Le ton monte et je sais pertinemment que c'est de ma faute. Je déteste me disputer avec les gens que j'aime alors j'essaie de me rattraper :

-Ecoute, je suis désolée. Ton éventuelle histoire avec mon frère ne me concerne pas, je ne reviendrai plus sur le sujet.

Maelys semble se calmer et très rapidement, elle s'excuse à son tour en reconnaissant que cela ne me ressemblerait pas de draguer un professeur. Je bénis Jeremy qui change de sujet :

-Vous venez avec qui au bal de l'école ?

-Quel bal ? Je demande, complètement perdue.

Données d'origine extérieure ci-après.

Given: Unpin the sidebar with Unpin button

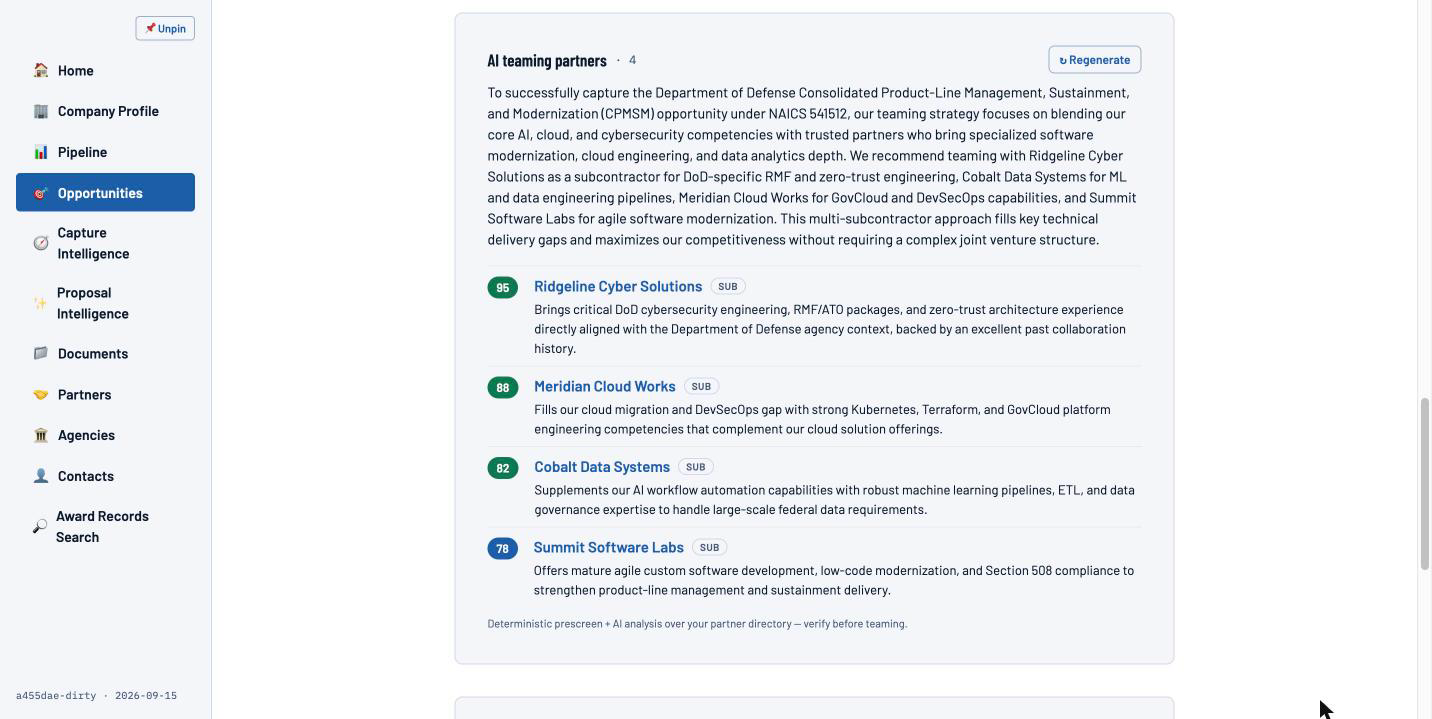Looking at the screenshot, I should (x=165, y=28).
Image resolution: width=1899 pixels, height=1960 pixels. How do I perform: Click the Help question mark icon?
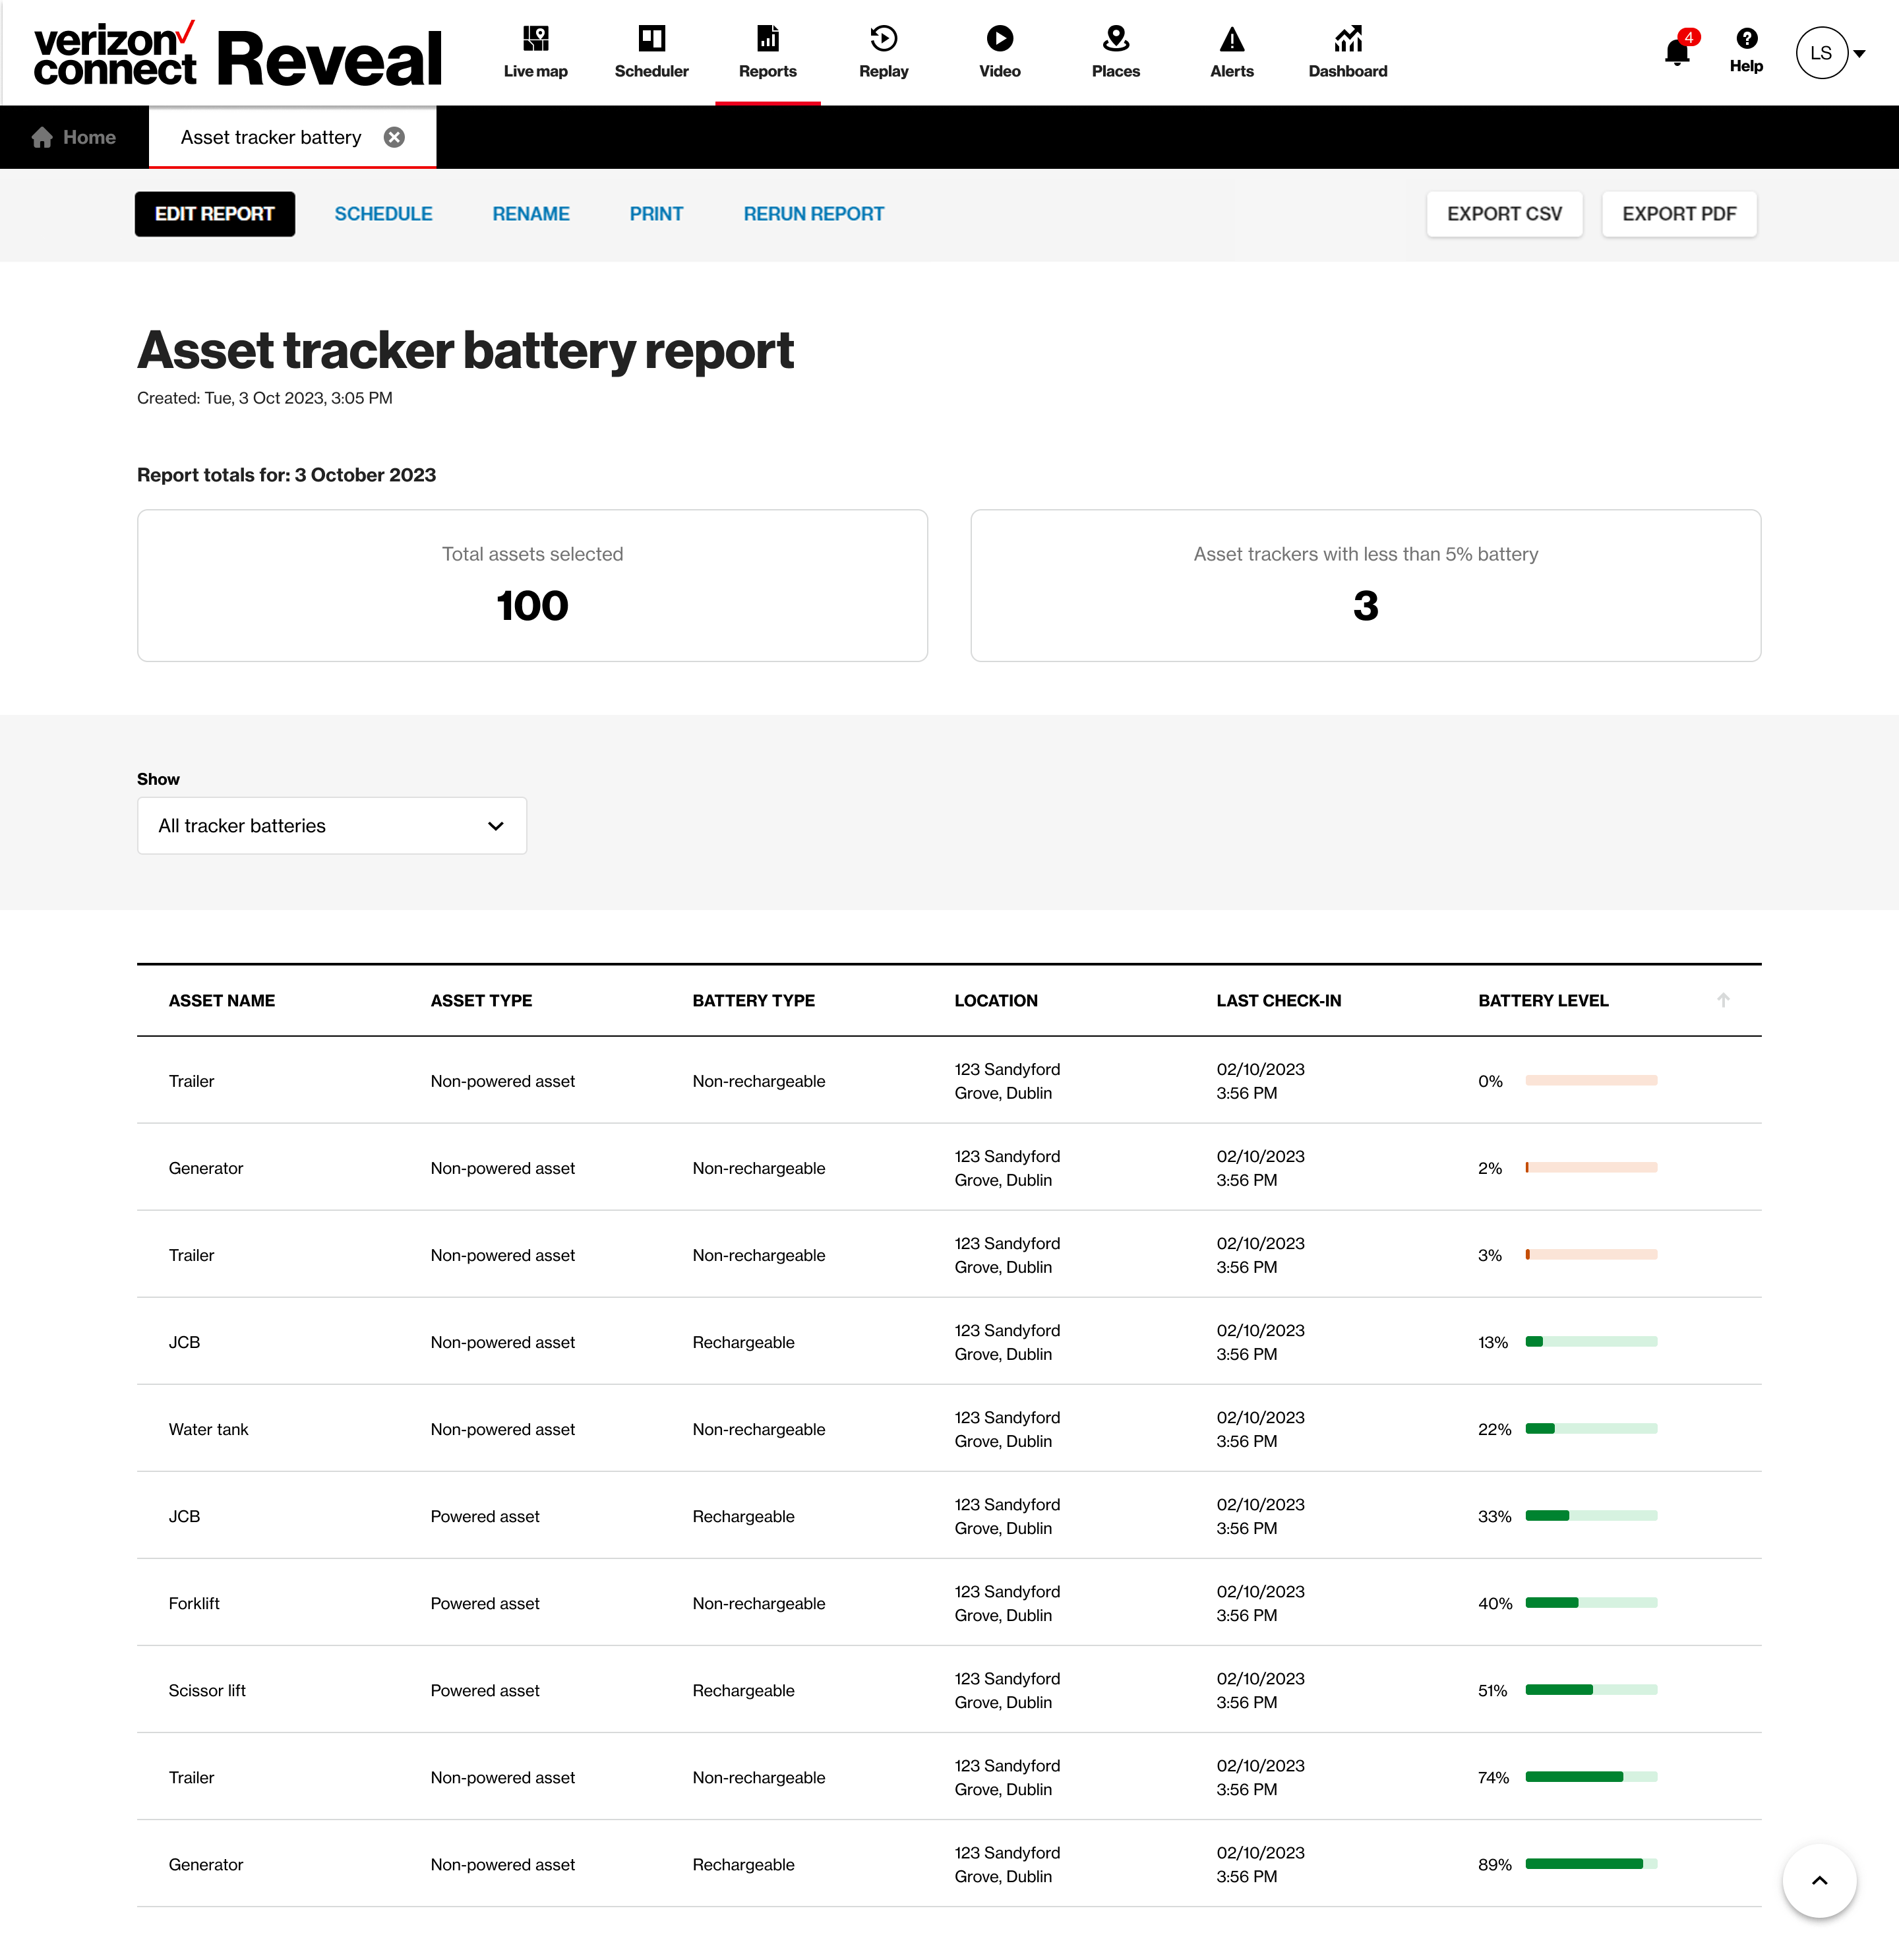pos(1746,39)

- Tu sais Marine, commence Jo, des fois j'ai l'impression que tu quittes la planète Terre. C'est la troisième année que l'on passe au lycée et tu arrives quand même à oublier le bal d'automne, qui a lieu chaque année pour les Terminales.

Je reste bouche bée ; elle a raison, comment ai-je pu oublier cela ? Je me rappelle maintenant, l'année dernière nous avions toutes eu l'espoir d'être invitée par un Terminale. C'était le seul moyen pour les petites Premières que nous étions d'accéder au fameux bal d'automne. Aucune de nous n'avait été invitée et nous avions passé la soirée à nous consoler devant une comédie romantique, pop corn à l'appui.

-En plus, il va falloir que je trouve un cavalier, je marmonne.

-Qu'on trouve un cavalier ! Me reprend Laura.

-Oui, sauf que je te rappelle que je ne peux pas prendre le risque de danser avec n'importe qui. Imagine que cette personne soit malade et que je la soigne ?

Nous avons une tonne de choses plus préoccupantes à gérer et pourtant, à peine revenu en mémoire, ce bal me tracasse déjà.

-Ce n'est qu'à la rentrée, ne t'en fais pas nous avons le temps, dit Maxime en posant une main sur mon épaule.

Je baisse les yeux, je ne suis pas certaine que notre situation aura beaucoup changé d'ici la rentrée. Et honnêtement, ne pas aller au bal pour cette raison me plomberait le moral.

-Je dois vous laisser, je suis désolée mais ma mère m'attend, nous annonce Jo.

On la salue et chacun finit par se séparer. Louis insiste pour raccompagner Lola alors je décide de les laisser tranquilles et rentre seule à la maison. Au moins il ne pleut plus, c'est déjà ça.